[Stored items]
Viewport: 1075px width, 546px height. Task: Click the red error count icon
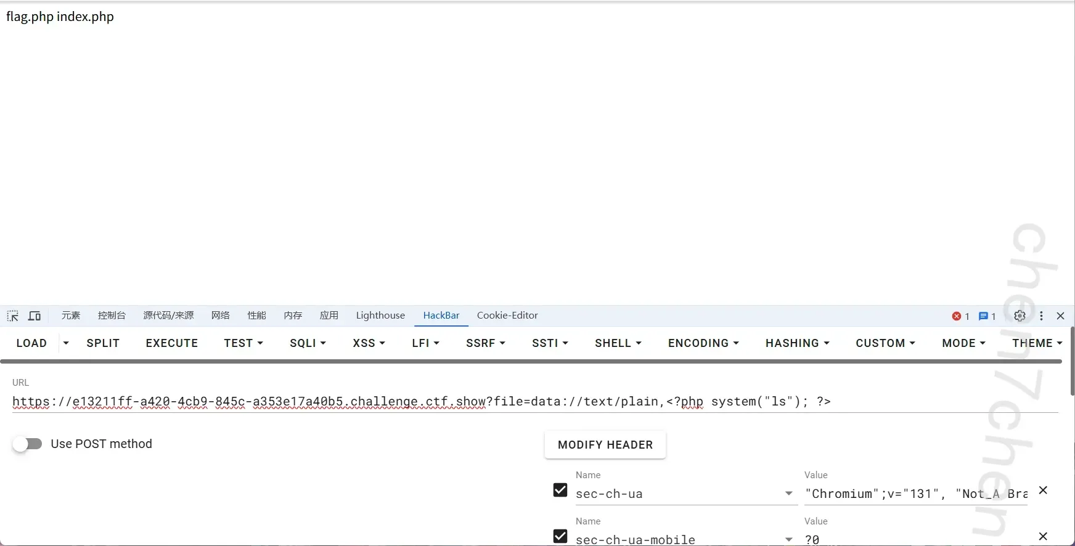coord(957,316)
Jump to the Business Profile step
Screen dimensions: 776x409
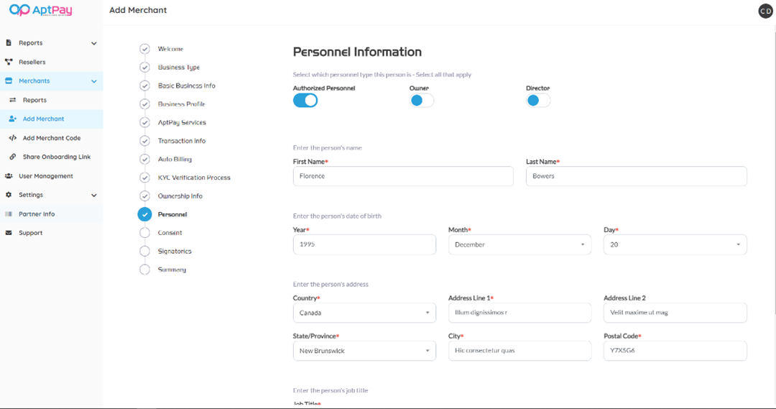[x=181, y=104]
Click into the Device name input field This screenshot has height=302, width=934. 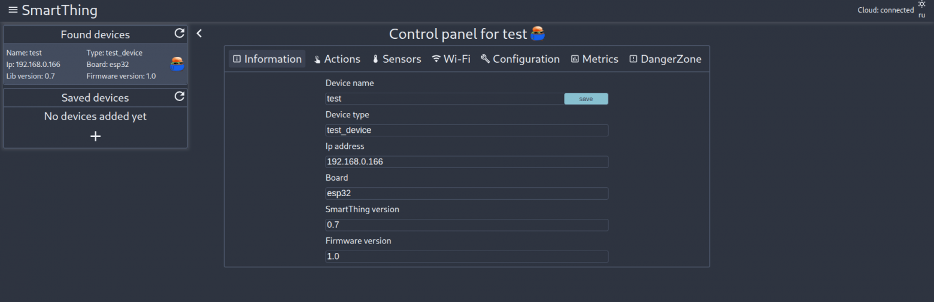click(x=444, y=99)
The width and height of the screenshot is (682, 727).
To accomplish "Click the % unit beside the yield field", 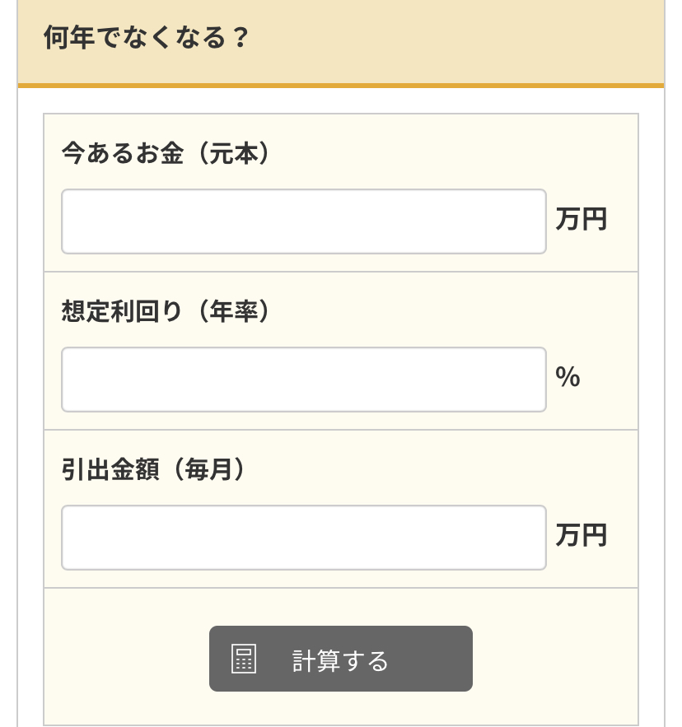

**What is expected:**
Your reply should hold only the lines running from the one with "The width and" to the end of the data above, set down exactly, pictures omitted.

**Solved problem:**
The width and height of the screenshot is (682, 727).
To accomplish "Click the % unit beside the yield field", 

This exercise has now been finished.